I've read plenty of Einstein. Here are some relevant quotes:
"I want to know how God created this world. I am not interested in this or that phenomenon, in the spectrum of this or that element. I want to know His thoughts; the rest are details."
"The most beautiful and most profound experience is the sensation of the mystical. It is the sower of all true science. He to whom this emotion is a stranger, who can no longer wonder and stand rapt in awe, is as good as dead. To know that what is impenetrable to us really exists, manifesting itself as the highest wisdom and the most radiant beauty which our dull faculties can comprehend only in their primitive forms - this knowledge, this feeling is at the center of true religiousness."
( Albert Einstein - The Merging of Spirit and Science)
"I believe in Spinoza's God who reveals himself in the orderly harmony of what exists, not in a God who concerns himself with the fates and actions of human beings."
"In my view, it is the most important function of art and science to awaken this religious feeling and keep it alive in those who are receptive to it." (Albert Einstein, 1930)
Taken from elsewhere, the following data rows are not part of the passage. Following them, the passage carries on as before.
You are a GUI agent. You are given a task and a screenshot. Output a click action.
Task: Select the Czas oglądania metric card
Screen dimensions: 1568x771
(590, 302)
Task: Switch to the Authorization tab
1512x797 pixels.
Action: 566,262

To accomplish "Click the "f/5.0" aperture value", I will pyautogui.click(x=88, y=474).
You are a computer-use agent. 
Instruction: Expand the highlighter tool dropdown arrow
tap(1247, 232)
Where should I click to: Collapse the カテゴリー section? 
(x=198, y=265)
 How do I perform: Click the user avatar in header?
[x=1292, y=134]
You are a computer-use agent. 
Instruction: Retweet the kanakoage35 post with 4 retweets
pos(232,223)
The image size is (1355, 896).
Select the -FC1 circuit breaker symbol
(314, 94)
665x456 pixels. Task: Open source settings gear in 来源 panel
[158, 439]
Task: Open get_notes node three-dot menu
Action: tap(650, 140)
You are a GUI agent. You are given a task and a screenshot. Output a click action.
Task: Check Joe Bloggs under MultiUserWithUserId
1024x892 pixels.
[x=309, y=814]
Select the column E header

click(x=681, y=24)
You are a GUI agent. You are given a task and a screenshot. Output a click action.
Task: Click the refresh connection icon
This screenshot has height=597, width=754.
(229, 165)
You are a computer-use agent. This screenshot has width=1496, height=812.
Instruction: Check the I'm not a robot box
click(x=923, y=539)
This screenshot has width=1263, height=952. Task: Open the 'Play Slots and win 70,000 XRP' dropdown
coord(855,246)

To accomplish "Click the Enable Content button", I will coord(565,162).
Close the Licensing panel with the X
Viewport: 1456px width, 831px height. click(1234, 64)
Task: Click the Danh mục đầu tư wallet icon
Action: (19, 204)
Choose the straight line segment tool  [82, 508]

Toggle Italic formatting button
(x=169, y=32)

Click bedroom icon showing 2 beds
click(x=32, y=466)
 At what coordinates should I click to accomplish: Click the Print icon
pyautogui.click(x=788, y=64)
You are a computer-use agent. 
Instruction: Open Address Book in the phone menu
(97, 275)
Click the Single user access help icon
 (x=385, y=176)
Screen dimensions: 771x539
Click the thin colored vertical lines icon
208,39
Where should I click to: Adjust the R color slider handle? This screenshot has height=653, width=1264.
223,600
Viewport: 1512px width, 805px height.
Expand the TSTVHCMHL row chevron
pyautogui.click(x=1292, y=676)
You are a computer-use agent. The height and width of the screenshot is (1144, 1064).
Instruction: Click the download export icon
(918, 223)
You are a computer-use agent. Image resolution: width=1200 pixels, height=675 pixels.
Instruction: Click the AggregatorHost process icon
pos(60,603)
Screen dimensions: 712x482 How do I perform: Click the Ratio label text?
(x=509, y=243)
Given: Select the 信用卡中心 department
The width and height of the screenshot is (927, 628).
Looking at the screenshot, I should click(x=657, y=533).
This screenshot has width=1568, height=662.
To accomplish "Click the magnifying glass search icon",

"But science can only be created by those who are thoroughly imbued with the aspiration toward truth and understanding. This source of feeling, however, springs from the sphere of religion. To this there also belongs the faith in the possibility that the regulations valid for the world of existence are rational, that is, comprehensible to reason. I cannot conceive of a genuine scientist without that profound faith. The situation may be expressed by an image: science without religion is lame, religion without science is blind." (Albert Einstein, 1941)
"But, on the other hand, every one who is seriously involved in the pursuit of science becomes convinced that a spirit is manifest in the laws of the Universe -- a spirit vastly superior to that of man, and one in the face of which we with our modest powers must feel humble. In this way the pursuit of science leads to a religious feeling of a special sort, which is indeed quite different from the religiosity of someone more naive."